*ПИСЬМЕННОЕ ЗАДАНИЕ 1:*
Верните без изменений записи на участке от строки, содержащей «Select the fotosfer name cell», до строки, содержащей «Action: click(x=24, y=170)», включая обе эти строки.

*ПРЕДЛОЖЕННЫЙ ОТРЫВОК:*
┌──

В 1883 внучка Авдотьи Петровны Пожогиной-Отрашкевич передала в Лермонтовский музей юнкерской школы, переименованной в Николаевское кавалерийское училище, портреты прадеда, деда, отца и матери поэта, а также два рисунка Лермонтова: «Младенец, тянущийся к матери» и «Мадонна с младенцем». Сын Алексея Лопухина передал портрет герцога Лермы, который приснился 16-летнему Мише, когда он ночевал у Лопухиных. «Позвольте мне, бывшему воспитаннику Школы гвардейских подпрапорщиков и кавалерийских юнкеров, коего рождение воспето Лермонтовым («Ребенка милого рожденье...»), принести свой вклад в устроенный Вашим превосходительством Лермонтовский музей. Этот портрет приснившегося человека постоянно висел в кабинете отца, от которого и перешел мне по наследству» (Из обращения А. А. Лопухина к А. А. Бильдерлингу.)

С картины Лермонтова «Крестовый перевал», подаренной поэтом В. Ф. Одоевскому, знаменитый живописец Архип Иванович Куинджи сделал копию.

Рисунки Лермонтова –– в них

Такая лёгкость и паренье!..

И быстрый взгляд, и постиженье

Вселенской тайны, и во всём

Неуловимое движенье.

Владимир Лазарев

XXXVIII

В 1844 году Аким Павлович Шан-Гирей, служивший адъютантом начальника полевой конной артиллерии, подал в отставку. Уехал в Пятигорск и приобрел небольшое имение неподалеку от города. Семь лет спустя женился на Эмилии Александровне Верзилиной, дружески принимавшей Мартынова после убийства поэта. Шан-Гирею было 32 года, Эмилии 36. Репутацию она имела весьма нехорошую. За два года до роковой дуэли она сошлась с князем Барятинским, а потом избавлялась от «плода любви», –– Барятинский выслал ей в возмещение 50 тысяч. Эта дама была, очевидно, доступной, иначе бы не составили на нее стишок «за девицей Эмили молодежь как кобели», перефразировав экспромт Лермонтова. Однако смогла околпачить Шан-Гирея. В семье родились сын и дочь.

Аким Павлович занимался ирригационными работами на Кавказе, открыв месторождение серы в Нахиеванском уезде. Бывал у Святослава Раевского в Пензе, и вместе они подготовили ряд документов о Лермонтове, которые предполагалось издать. В 1860 году Святослав Афанасьевич написал ему:

«Соглашаясь на напечатание избранных тобою его бумаг, которые я берегу, как лучшие мои воспоминания, я считаю необходимым к избранному тобою письму его, писанному ко мне в Петрозаводск, присовокупить мои объяснения. В этом письме Мишель, между прочим, написал, что я пострадал через него».

└──

*ПИСЬМЕННОЕ ЗАДАНИЕ 2:*
Ответьте по отрывку о Лермонтове на следующие вопросы.
(a) Чей портрет передал в музей сын Алексея Лопухина?
(b) С какой картины Лермонтова Архип Иванович Куинджи сделал копию?
(c) На ком женился Аким Павлович Шан-Гирей?

*ПЕРЕЧЕНЬ ЗАПИСЕЙ:*
┌──

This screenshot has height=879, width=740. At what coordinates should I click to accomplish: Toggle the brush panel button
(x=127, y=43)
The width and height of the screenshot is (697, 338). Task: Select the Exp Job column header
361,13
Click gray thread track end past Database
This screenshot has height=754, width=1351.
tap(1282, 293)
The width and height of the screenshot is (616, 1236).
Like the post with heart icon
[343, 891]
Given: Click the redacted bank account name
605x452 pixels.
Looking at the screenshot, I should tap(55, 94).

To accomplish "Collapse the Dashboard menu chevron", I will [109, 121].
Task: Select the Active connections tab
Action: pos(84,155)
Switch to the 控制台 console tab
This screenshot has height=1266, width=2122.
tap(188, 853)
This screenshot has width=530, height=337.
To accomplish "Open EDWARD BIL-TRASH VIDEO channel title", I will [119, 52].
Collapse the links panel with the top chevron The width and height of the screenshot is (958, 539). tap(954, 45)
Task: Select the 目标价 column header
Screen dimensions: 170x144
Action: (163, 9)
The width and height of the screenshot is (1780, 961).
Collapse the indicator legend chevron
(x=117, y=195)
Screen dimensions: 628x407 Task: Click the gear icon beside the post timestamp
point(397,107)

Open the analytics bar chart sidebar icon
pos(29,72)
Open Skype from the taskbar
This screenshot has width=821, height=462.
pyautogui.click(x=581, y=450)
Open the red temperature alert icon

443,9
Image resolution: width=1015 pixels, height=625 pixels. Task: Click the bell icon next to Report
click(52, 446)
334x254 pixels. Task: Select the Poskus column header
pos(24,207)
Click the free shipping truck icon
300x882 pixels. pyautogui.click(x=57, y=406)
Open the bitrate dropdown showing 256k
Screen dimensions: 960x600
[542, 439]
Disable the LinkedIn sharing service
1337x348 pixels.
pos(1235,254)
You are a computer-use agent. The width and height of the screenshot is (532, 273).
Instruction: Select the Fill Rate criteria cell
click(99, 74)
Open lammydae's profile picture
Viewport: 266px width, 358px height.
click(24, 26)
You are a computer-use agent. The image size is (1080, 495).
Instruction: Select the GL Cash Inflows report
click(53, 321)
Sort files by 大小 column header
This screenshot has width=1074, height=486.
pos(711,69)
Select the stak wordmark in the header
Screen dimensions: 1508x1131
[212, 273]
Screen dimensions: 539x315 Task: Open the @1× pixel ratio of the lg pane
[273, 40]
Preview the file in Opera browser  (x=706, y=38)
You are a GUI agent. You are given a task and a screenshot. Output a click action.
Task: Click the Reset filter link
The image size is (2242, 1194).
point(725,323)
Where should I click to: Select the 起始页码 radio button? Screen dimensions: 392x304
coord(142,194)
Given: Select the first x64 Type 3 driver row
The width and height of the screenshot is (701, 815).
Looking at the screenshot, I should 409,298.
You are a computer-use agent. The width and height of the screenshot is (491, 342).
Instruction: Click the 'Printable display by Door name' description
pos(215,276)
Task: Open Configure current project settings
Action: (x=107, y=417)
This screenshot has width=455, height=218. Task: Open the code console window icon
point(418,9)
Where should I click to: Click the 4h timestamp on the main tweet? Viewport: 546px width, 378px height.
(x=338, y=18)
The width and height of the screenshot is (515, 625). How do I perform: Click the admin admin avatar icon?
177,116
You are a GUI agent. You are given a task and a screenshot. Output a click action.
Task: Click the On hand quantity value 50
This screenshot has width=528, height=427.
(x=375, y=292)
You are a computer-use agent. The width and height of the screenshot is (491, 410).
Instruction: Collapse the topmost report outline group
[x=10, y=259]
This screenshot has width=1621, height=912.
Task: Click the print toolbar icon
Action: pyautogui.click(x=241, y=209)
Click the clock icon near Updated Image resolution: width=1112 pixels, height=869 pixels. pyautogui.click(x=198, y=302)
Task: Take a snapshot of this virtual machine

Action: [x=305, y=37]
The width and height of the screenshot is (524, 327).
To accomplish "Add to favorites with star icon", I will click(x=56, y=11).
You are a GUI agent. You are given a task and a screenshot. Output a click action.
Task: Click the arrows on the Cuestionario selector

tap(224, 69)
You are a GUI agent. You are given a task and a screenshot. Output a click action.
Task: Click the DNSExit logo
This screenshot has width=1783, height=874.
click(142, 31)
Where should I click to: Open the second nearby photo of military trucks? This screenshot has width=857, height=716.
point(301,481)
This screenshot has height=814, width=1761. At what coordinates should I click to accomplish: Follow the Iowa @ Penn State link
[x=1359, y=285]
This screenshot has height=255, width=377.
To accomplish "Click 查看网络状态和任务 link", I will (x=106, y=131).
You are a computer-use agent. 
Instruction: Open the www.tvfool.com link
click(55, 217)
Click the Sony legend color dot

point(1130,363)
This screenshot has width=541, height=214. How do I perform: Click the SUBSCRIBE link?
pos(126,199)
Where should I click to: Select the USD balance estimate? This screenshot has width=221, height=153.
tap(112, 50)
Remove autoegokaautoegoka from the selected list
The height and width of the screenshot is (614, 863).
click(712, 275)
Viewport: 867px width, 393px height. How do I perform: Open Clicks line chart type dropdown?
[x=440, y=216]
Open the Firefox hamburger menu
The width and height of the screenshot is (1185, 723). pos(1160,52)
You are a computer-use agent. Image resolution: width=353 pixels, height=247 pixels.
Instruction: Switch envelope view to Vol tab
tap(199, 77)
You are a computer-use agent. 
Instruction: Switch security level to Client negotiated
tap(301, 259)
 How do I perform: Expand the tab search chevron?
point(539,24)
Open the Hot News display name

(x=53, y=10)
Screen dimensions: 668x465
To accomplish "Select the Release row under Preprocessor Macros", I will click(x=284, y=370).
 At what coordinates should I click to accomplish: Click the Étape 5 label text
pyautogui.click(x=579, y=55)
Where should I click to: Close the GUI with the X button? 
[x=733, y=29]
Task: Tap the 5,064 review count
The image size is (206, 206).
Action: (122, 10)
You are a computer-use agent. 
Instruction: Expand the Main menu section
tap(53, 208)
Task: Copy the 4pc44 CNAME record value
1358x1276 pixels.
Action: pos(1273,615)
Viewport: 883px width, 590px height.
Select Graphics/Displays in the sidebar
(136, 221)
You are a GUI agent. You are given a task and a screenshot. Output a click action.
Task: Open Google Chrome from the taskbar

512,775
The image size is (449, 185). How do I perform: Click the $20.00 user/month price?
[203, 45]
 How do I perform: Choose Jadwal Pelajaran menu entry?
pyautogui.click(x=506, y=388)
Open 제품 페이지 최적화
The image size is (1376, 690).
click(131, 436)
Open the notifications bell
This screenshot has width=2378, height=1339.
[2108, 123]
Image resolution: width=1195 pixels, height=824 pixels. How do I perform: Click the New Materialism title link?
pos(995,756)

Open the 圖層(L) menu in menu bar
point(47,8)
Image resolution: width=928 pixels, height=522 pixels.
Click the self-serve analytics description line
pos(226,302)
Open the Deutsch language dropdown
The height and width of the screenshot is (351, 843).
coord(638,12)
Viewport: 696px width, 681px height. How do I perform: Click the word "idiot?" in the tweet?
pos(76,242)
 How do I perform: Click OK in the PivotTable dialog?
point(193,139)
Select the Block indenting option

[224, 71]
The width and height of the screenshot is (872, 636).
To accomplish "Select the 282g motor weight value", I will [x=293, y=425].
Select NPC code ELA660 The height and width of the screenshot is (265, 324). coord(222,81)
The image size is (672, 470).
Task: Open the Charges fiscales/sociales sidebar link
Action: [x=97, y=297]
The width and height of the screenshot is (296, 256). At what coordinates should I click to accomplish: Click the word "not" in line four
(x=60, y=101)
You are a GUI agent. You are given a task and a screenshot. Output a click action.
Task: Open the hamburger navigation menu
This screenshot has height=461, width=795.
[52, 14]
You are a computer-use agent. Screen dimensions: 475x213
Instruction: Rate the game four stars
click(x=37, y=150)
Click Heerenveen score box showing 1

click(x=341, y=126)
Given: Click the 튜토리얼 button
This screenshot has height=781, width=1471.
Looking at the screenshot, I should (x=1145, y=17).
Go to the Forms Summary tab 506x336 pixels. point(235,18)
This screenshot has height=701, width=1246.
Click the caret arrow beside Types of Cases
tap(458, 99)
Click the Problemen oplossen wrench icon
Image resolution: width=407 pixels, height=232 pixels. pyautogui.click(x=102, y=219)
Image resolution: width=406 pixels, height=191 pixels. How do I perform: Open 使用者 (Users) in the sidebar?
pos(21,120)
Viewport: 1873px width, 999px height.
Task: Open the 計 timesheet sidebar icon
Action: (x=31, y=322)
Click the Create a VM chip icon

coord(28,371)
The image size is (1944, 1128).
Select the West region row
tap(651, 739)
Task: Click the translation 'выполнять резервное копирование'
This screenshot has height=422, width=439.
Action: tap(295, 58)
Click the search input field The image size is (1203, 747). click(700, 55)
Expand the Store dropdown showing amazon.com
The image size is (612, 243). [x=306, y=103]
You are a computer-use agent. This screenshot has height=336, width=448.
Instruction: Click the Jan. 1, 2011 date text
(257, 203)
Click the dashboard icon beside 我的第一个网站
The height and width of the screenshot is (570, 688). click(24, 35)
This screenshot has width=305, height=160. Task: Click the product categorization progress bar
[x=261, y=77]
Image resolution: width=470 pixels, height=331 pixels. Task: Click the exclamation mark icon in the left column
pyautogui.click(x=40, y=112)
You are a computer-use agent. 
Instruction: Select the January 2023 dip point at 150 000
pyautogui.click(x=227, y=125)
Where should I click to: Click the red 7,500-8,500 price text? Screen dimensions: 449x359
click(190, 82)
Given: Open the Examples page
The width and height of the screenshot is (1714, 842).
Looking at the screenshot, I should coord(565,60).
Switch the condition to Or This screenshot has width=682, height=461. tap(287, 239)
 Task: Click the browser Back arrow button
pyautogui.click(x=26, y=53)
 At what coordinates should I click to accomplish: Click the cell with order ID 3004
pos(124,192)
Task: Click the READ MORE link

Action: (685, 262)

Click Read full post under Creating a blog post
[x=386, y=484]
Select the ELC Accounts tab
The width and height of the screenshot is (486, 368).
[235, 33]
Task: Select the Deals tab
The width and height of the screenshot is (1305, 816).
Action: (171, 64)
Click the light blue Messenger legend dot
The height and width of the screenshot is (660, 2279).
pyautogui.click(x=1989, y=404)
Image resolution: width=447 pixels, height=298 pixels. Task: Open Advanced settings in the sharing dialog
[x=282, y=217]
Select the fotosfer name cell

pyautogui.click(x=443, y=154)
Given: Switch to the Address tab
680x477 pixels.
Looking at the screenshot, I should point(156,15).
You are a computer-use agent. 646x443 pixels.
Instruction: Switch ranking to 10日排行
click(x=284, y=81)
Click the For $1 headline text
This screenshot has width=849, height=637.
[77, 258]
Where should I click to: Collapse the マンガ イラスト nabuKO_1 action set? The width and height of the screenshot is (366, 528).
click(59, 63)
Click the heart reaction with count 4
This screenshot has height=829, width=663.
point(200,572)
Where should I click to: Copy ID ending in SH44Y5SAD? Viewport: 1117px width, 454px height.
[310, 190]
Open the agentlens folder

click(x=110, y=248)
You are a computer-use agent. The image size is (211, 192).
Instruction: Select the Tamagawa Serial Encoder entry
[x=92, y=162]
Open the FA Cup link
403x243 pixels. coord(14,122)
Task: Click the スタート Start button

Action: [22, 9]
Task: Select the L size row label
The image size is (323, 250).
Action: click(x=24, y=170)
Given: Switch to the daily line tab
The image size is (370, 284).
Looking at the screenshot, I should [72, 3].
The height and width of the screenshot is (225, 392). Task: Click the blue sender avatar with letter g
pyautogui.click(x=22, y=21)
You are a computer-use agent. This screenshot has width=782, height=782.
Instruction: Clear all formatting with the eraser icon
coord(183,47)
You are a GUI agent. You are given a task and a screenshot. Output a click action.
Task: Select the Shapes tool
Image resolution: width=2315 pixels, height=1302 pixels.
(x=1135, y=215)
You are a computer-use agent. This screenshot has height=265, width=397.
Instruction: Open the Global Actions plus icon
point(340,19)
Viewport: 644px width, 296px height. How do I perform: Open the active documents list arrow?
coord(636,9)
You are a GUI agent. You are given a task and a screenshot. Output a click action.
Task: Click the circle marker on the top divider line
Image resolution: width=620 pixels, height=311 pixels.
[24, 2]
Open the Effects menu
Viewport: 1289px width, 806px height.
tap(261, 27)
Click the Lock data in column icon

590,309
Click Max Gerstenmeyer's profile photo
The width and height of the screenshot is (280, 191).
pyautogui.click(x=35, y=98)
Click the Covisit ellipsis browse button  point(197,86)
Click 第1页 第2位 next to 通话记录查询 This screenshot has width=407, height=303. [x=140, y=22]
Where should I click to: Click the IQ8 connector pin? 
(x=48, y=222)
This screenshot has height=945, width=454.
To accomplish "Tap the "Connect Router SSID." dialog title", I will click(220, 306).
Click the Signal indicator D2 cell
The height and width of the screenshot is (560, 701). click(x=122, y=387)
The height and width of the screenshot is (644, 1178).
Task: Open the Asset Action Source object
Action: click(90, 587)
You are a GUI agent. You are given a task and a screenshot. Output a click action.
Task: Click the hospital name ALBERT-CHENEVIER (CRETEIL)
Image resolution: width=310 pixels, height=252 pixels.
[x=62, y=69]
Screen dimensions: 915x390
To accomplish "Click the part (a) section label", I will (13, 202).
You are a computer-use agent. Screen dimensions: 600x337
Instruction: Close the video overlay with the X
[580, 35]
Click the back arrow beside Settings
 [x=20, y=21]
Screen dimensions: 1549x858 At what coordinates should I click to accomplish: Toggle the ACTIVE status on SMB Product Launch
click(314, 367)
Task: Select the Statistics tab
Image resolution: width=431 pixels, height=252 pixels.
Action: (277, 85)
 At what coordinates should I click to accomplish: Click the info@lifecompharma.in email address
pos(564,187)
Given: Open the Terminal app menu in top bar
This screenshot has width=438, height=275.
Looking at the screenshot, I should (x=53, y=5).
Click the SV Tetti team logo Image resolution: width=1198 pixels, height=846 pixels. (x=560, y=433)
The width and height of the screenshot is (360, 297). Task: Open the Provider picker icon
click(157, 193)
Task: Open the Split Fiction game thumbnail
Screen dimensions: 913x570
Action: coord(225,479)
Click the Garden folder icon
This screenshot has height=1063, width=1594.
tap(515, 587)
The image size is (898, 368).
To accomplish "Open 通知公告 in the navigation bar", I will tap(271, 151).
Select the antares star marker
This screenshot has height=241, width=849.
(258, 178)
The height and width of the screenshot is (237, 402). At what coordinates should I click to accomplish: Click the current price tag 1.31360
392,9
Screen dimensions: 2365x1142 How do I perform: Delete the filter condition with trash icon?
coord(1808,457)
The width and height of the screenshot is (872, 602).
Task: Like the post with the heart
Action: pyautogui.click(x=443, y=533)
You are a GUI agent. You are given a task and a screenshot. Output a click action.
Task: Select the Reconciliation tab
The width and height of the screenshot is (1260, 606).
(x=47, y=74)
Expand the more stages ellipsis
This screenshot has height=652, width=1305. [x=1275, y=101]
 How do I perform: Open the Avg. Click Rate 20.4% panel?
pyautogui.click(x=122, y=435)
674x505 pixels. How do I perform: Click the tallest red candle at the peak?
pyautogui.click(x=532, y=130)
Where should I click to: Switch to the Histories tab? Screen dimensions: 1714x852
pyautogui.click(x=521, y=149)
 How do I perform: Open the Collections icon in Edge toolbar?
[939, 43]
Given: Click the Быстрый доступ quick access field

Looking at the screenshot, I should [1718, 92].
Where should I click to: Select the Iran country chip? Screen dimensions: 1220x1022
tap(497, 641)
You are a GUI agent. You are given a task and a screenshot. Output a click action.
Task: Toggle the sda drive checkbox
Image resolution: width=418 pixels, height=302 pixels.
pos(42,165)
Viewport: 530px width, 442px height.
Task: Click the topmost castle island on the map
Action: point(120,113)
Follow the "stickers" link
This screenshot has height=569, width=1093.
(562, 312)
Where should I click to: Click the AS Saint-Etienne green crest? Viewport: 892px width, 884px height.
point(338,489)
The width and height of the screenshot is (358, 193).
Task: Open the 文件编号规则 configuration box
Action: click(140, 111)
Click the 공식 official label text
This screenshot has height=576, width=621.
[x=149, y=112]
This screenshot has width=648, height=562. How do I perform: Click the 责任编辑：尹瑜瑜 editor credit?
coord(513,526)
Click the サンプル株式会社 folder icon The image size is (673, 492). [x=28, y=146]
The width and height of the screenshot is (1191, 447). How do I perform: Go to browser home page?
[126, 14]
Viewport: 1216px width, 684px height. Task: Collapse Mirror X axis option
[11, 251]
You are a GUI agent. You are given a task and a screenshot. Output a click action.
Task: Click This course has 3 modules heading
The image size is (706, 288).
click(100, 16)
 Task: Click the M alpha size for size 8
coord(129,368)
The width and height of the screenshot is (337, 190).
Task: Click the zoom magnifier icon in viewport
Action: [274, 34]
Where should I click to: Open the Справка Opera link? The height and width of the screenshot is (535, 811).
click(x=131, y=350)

└──

*ВЕРНЫЙ РЕЗУЛЬТАТ 1:*
Select the fotosfer name cell

pyautogui.click(x=443, y=154)
Given: Switch to the Address tab
680x477 pixels.
Looking at the screenshot, I should point(156,15).
You are a computer-use agent. 646x443 pixels.
Instruction: Switch ranking to 10日排行
click(x=284, y=81)
Click the For $1 headline text
This screenshot has width=849, height=637.
[77, 258]
Where should I click to: Collapse the マンガ イラスト nabuKO_1 action set? The width and height of the screenshot is (366, 528).
click(59, 63)
Click the heart reaction with count 4
This screenshot has height=829, width=663.
point(200,572)
Where should I click to: Copy ID ending in SH44Y5SAD? Viewport: 1117px width, 454px height.
[310, 190]
Open the agentlens folder

click(x=110, y=248)
You are a computer-use agent. The image size is (211, 192).
Instruction: Select the Tamagawa Serial Encoder entry
[x=92, y=162]
Open the FA Cup link
403x243 pixels. coord(14,122)
Task: Click the スタート Start button

Action: [22, 9]
Task: Select the L size row label
The image size is (323, 250).
Action: click(x=24, y=170)

*ВЕРНЫЙ РЕЗУЛЬТАТ 2:*
(a) Портрет герцога Лермы.
(b) С картины «Крестовый перевал».
(c) На Эмилии Александровне Верзилиной.